What is “Post-Secondary Support”?
In Washington state, if you are a single parent, you have the right to ask the court to force the other parent to help pay for college for your child. It is called “Post-Secondary Support”. The best time period to make the request is 6 – 3 months prior to your child’s graduation from high school. The court is going to want to know some details about what your child’s plans for college are, your current financial situation, and the other parent’s financial situation. You must make the request prior to your child graduating high school, otherwise you will lose the right.
How to make the request:
You will be filing numerous documents with the Superior Court. They can be found here. You will be filing the following documents to begin the action:
- (1) Summons
- (2) Petition for Modification of Child Support
- (3) Confidential Information Form
- (4) Financial Declaration
- (5) Sealed Financial Source Document Coversheet
- (6) Declaration
- (7) Notice of Hearing
- (8) Proposed Child Support Order
Note: depending on the facts of your situation, it may be advisable to file an additional document or two (please speak with an attorney to double-check based on your unique circumstances). You need to first fill out the documents, make 3 copies of each of them once they are complete, file the original at the Superior Court Clerk’s office, and provide copies to all interested parties (keep one copy for yourself, one copy to the other parent, and one copy to the judicial officer).
Tips for how you fill out the documents:
- 1. Summons – This is mostly an instruction page for the other parent to let them know how to respond and notification this action has been filed. You will fill in the blanks.
- 2. Petition for Modification of Child Support – In Washington, to make this request you will be modifying your current child support order. The Petition is the document where you tell the court what you want them to do on a big picture level. You will be specifically interested in requesting that the post-secondary educational support section be modified (Section 8 of the current form). Make sure you state that the change of circumstances is your child is preparing to go to college.
- 3. Confidential Information Form – This document is for the court’s internal system. This remains confidential and only the court sees it. This is background and bio information. Fill this out to the best of your ability and knowledge.
- 4. Financial Declaration – You will be telling the court what your current financial situation is in this document. You will cover things like your income, the other parent’s income (if you know it), your financial assets, other income in your household, your monthly average budget, and your debts.
- 5. Sealed Financial Source Document Coversheet – This is a coversheet to make sure that all your financial documents that you submit to the court remain confidential (i.e. not visible in the public court file). The court will need you to provide your most recent 2 years of tax returns, and most recent 6 months of pay stubs or proof of earnings. Attach all those financial statements to the back of the coversheet.
- 6. Declaration – This is where the majority of the information needs to be – this is the “why” to your request for college support. The Declaration is your written statement under oath. You will need to describe the following things:
- a. Where your child is planning to attend college (where applied, where accepted, where they plan to go, etc.).
- b. What programs are they interested in, what do they want to pursue.
- c. Print out information from the Universities on estimated costs of attendance for each school. Discuss them in the Declaration and attach those print outs to the back of your Declaration.
- d. Describe what your child’s aptitude is for college, such as college preparedness they have done, what their grades are, etc. Then attach a copy of your child’s high school transcript to the back of your Declaration.

* **TO DO**
A - Answer these about the post-secondary support guide:
(i) What is the best time period for making the request?
(ii) How many copies of each completed document should you make?
(iii) Which section of the current Petition form covers post-secondary educational support?
B - Echo the post-secondary support guide from "- d. Describe" up to and including "transcript to the back of your Declaration.".

* **COLLECTED DATA**
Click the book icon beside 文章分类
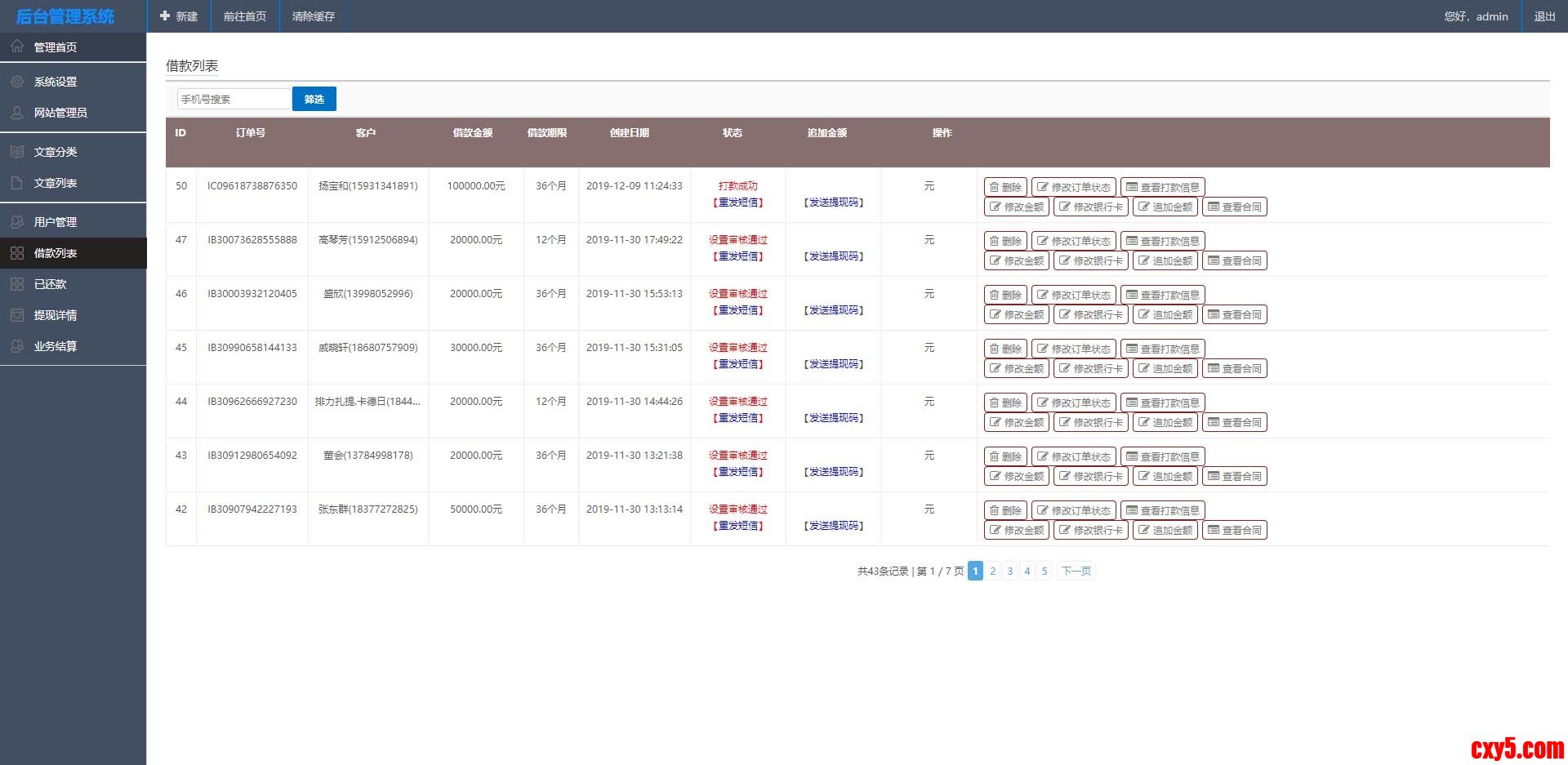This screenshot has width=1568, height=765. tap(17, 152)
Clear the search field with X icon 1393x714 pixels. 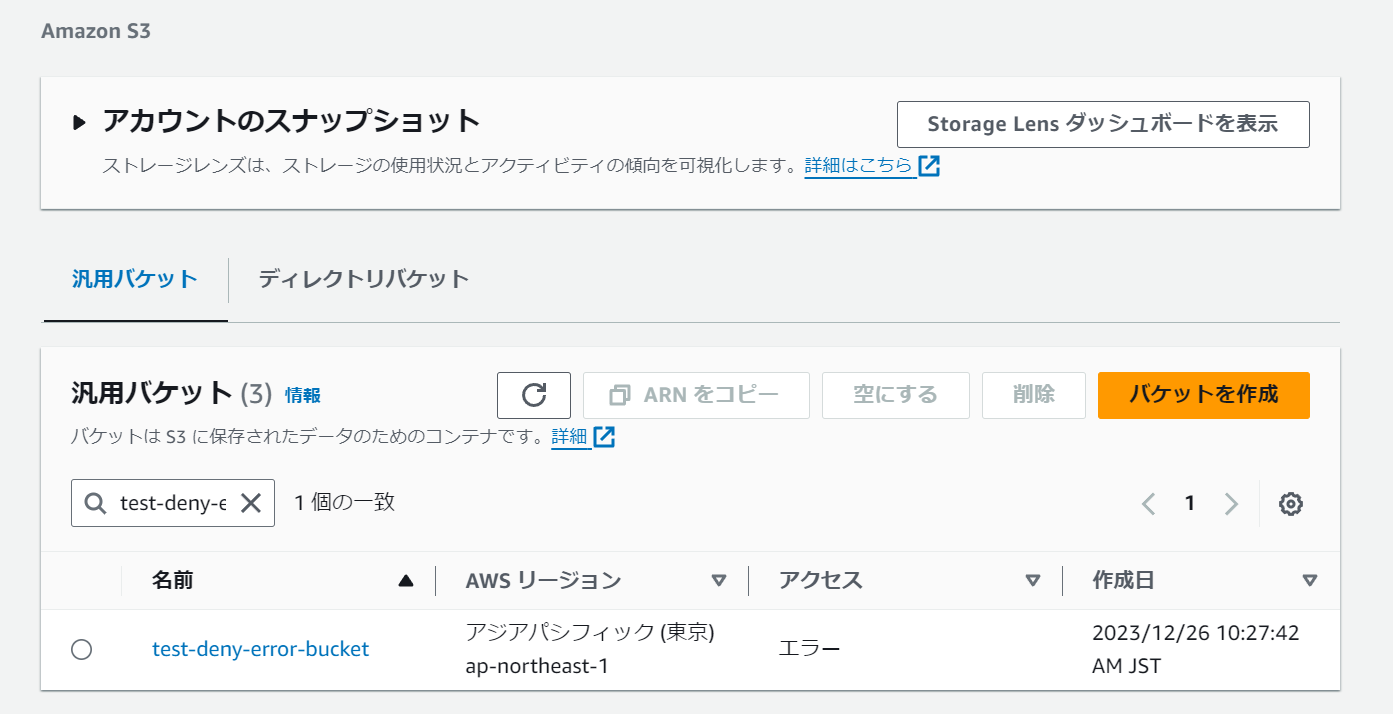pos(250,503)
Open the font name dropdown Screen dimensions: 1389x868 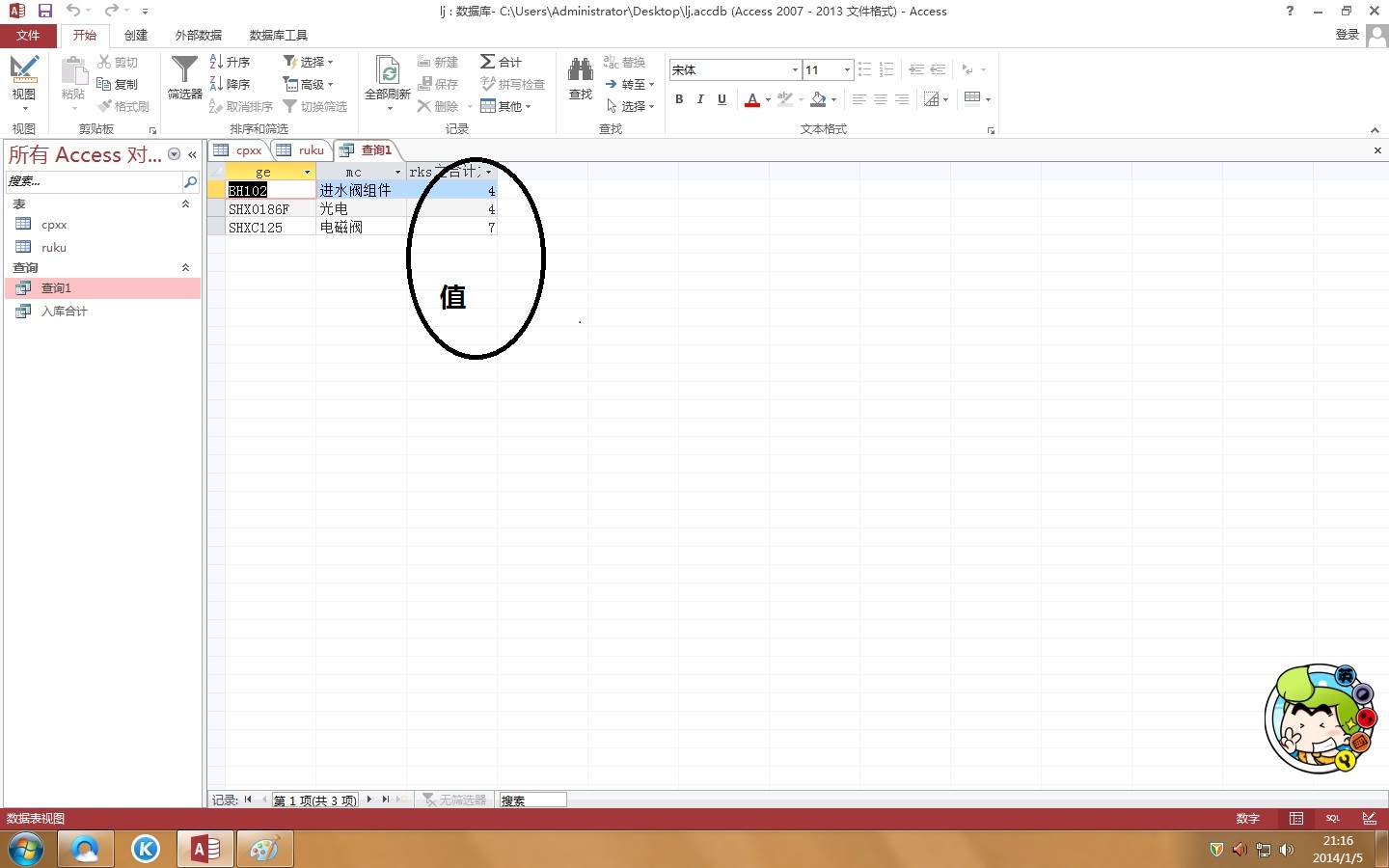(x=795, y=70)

* **TASK-BY-TASK ANSWERS**
A -
(i) 6 – 3 months prior to your child's graduation from high school
(ii) 3 copies
(iii) Section 8

B -
- d. Describe what your child’s aptitude is for college, such as college preparedness they have done, what their grades are, etc. Then attach a copy of your child’s high school transcript to the back of your Declaration.